Mit BVB-Trainer Marco Rose beginnt in Dortmund eine neue Zeitrechnung. Auch taktisch. Der 44-Jährige möchte den vielzitierten Rose-Fußball beim BVB etablieren. Aber wie sieht der eigentlich aus?

Dortmund

, 15.07.2021, 06:00 Uhr / Lesedauer: 3 min

Am Rande des Trainingsplatzes schiebt BVB-Trainer Marco Rose die roten und gelben Magneten auf der Taktiktafel in Position. Rot in eine 4-3-2-1-Formation, Gelb in ein 4-3-3. Ein erster Hinweis auf das System, das Rose in Dortmund spielen lassen möchte? Vielleicht. Viel mehr ist die Tafel aber ein Indiz dafür, dass die taktische Ausrichtung und das noch zu findende System in den kommenden Wochen die zentralen Elemente sein werden.

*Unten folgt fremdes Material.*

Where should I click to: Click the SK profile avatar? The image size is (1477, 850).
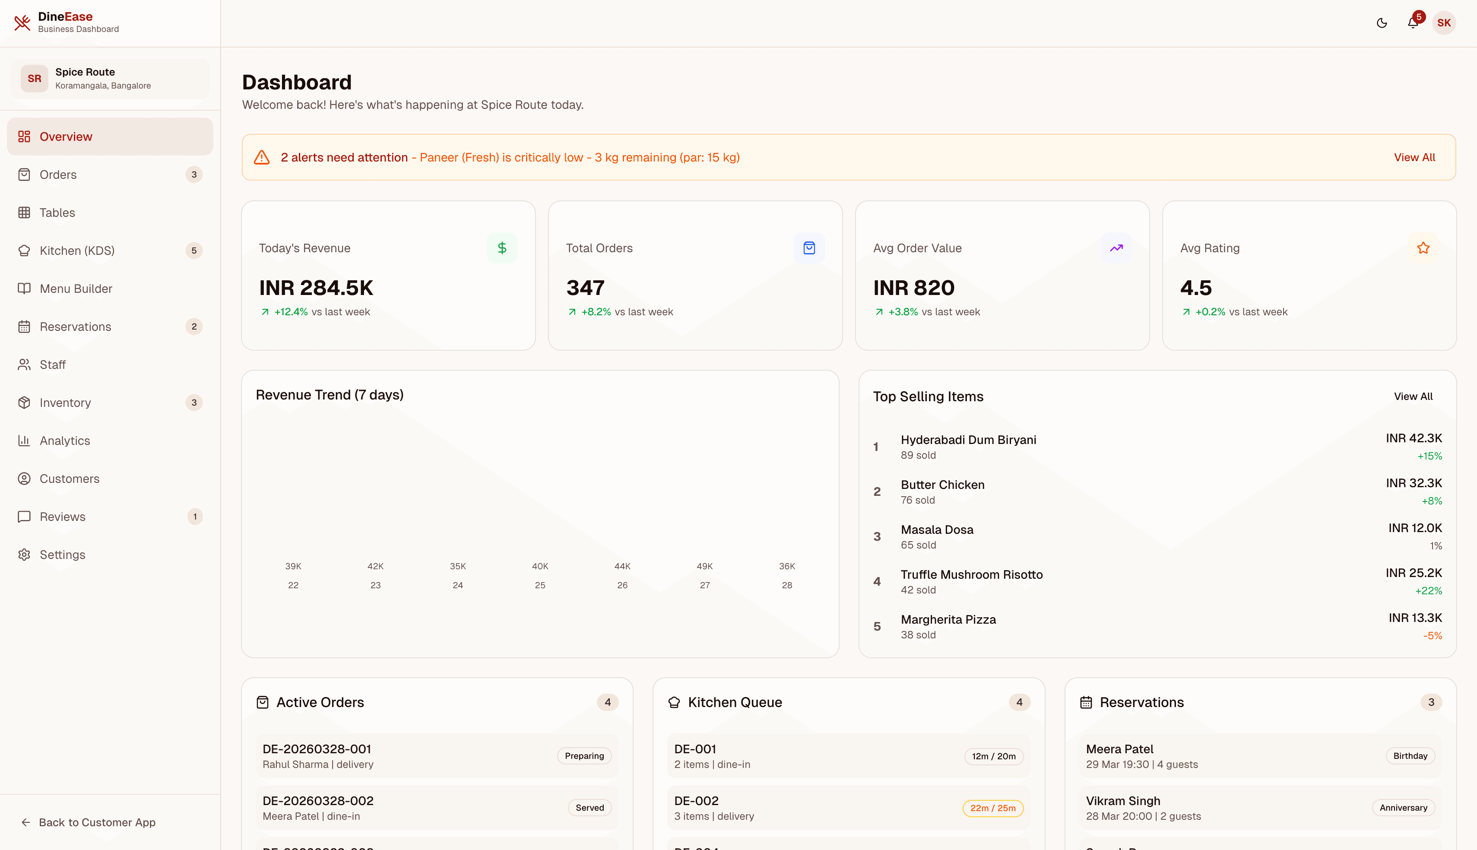(x=1444, y=23)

Michael Zorc wünscht sich modernen und offensiven BVB-Fußball

Schließlich war es vor allem die sehr attraktive Art und Weise wie Rose in Salzburg und bei Borussia Mönchengladbach hat Fußball spielen lassen, die die BVB-Verantwortlichen dazu veranlasst hat, den 44-Jährigen aus seinem Vertrag in Gladbach herauszukaufen. „Marco steht für einen modernen, attackierenden, offensiven Fußball, der sehr gut zu Borussia Dortmund passt. Sein Spiel ist gekennzeichnet durch gute, kreative Lösungen im Ballbesitz“, sagte BVB-Sportdirektor Michael Zorc bei der ersten gemeinsamen Pressekonferenz mit Marco Rose.

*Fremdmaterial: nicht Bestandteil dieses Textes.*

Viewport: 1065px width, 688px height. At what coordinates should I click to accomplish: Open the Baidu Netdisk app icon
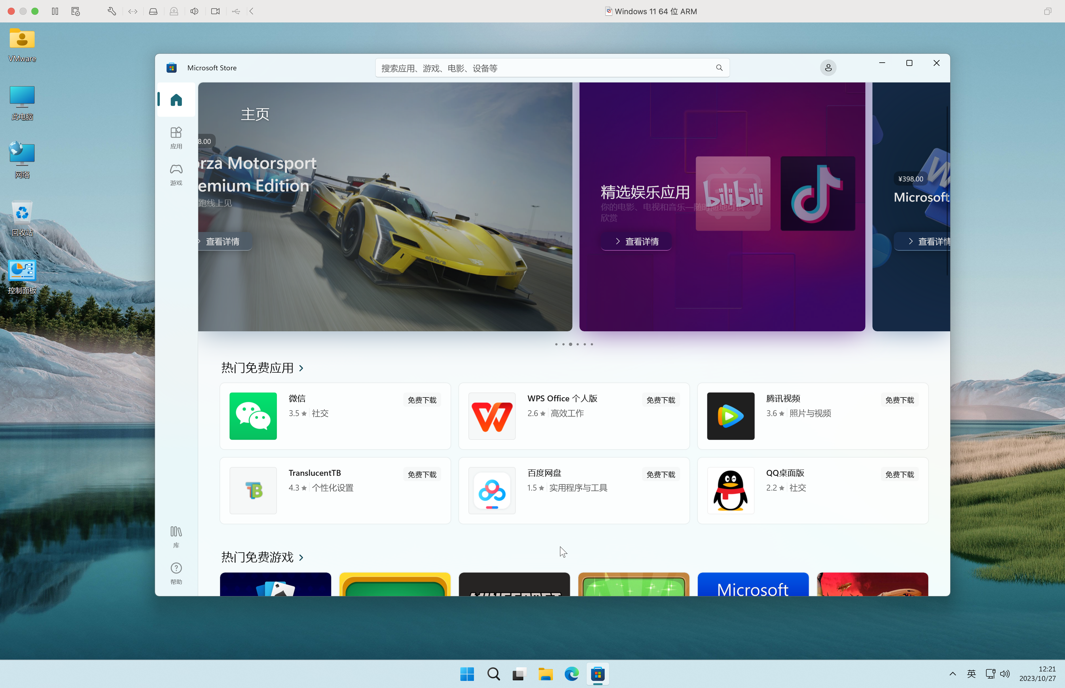492,491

Von modern, attackierend und offensiv war der BVB vor allem in der Ära unter Lucien Favre oft weit entfernt. Nicht selten agierten die Dortmunder zögerlich, waren eher auf lange Ballbesitzphasen bedacht. Unter Edin Terzic, der die vergangene Saison mit der Qualifikation für die Champions League und dem Gewinn des DFB-Pokals bravourös zu Ende brachte, waren besonders in den letzten Partien glücklicherweise wieder BVB-typische Spielelemente zu erkennen.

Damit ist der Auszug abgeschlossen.